Le puissant retour de Bleu kérosène

Crédit photo: Odile Gagné-Roy
Bleu kérosène
L’artifice de l’aube

En juin dernier, Bleu kérosène lançait son premier EP, La Chaleur. Grâce au soutien de Première Ovation Musique, le quintuor nous revient avec L’artifice de l’aube. Ces cinq nouvelles pistes nous démontrent avec clarté l’évolution de la formation pop alternative. Né de la collaboration fraternelle alliant la force mélodique de Jérémie Hagen-Veilleux et la puissance lyrique de sa sœur, Érika Hagen-Veilleux, leur désir d’expression a rapidement résulté en un projet robuste aux bases solides.

Déjà sur leur premier microalbum, on pouvait sentir la sagesse dans l’écriture d’Érika. Issue du milieu du Slam, celle-ci maitrise les mots et livre des textes à la prose franche et déconcertante. Elle nous plonge dans des images mentales poétiques, des bribes de quotidien où l’on peut se reconnaître. Parfois dans la tendresse romantique, parfois plus revendicatrice, on sent en Érika la manifestation implicite d’une femme éveillée au monde qui l’entoure. Pour avoir eu la chance de m’entretenir avec les Hagen-Veilleux lors de la sortie de leur premier mini-album, j’ai rapidement constaté l’importante conscience sociale dont ils font preuve. C’est, à mon avis, cette grandeur d’âme omniprésente et assumée qui fait que Bleu kérosène se démarque d’autres formations. De plus, un groupe menées de front par une femme qui s’exprime sans détour, avouons que ça fait du bien!

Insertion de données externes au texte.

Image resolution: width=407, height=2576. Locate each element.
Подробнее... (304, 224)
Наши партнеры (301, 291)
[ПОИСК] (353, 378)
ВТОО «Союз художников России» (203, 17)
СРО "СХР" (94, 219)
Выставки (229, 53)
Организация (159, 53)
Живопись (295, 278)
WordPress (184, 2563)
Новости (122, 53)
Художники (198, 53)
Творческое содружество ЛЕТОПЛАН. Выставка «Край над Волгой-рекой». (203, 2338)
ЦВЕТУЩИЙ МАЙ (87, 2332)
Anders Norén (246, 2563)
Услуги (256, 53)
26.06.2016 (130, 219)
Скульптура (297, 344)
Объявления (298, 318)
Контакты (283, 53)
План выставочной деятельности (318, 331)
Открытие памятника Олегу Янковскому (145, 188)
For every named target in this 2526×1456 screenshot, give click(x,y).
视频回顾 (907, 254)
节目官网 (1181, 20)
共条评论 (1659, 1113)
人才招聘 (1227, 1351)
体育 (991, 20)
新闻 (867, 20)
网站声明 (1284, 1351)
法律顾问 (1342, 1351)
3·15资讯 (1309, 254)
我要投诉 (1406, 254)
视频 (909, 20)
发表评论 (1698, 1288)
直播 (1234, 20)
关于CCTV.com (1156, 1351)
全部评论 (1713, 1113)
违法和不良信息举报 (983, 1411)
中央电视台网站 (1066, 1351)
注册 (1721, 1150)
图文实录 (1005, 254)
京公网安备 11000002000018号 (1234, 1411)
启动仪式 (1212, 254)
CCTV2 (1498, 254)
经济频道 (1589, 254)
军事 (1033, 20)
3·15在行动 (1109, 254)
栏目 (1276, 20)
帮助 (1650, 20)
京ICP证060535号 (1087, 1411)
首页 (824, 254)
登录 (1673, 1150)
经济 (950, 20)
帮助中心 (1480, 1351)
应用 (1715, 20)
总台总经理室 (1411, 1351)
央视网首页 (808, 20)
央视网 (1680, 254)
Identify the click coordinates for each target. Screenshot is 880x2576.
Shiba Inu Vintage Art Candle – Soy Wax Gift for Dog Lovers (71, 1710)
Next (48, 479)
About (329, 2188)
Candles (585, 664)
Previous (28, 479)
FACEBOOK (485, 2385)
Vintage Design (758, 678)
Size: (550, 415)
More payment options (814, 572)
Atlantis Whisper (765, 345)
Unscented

Faites pas d’bruit, noise hurts, le chaos dans la gueule, l’espoir sur le seuil de ta langue, pis la fois des étoiles qui coulaient sans attentes sous un ciel gris

y disent ravale le goût du fracas, ton cœur existe p’t’être pas, y a juste le temps qui fait son nid sous nos paupières.

Le Fracas

En plus de véhiculer son message, la voix est utilisée à son plein potentiel et amène à la trame une notion mélodique supérieure. On note d’ailleurs une plus grande exploration dans les vocales de L’artifice de l’aube. On y joue avec les notes en passant des basses aux aigues, mais aussi avec le débit rythmique de l’articulation. D’autres voix s’ajoutent également à celle d’Érika notamment sur Les chemins dociles où les chœurs à capella marquent un contraste déconcertant avec le reste de la pièce.

Ces passages d’un monde sonore à l’autre sont de la pure magie! Dès le premier titre, Le Fracas, c’est un peu comme si les airs de flûte nous invitaient dans une croisade, un voyage qu’on découvrira au fil de l’album. Lors d’un même titre, on peut souvent naviguer dans différents univers créant ainsi des crescendos d’émotions. Juxtaposés aux rythmiques complexes marquées par la batterie de Loïc Paradis-Laperrière, les moments planants et les notes suspendues créent une ambiance réconfortante tout en nourrissant la vivacité de nos esprits.

Soulignons également le travail de Chloé Jacques (basse, contrebasse) et de Jean-François Lemieux (guitare) dont la contribution permet une diversité d’instruments, un amalgame sonore assumé sans pour autant en saturer la trame. Avec ce nouvel album, le projet Hagen-Veilleux est définitivement devenu un projet collectif, une unité créative et complète.

Si le Phoque OFF 2021 aura permis de les faire connaître virtuellement à quelques-uns d’entre nous, la communauté émergente reste présentement dans l’ombre et les défis sont grands pour les projets qui prennent forme dans cette pandémie. J’espère sincèrement qu’ensemble nous saurons leur donner la visibilité qu’ils méritent afin que leur œuvre puisse atteindre le plus de cœurs possible. Longue vie à Bleu kérosène!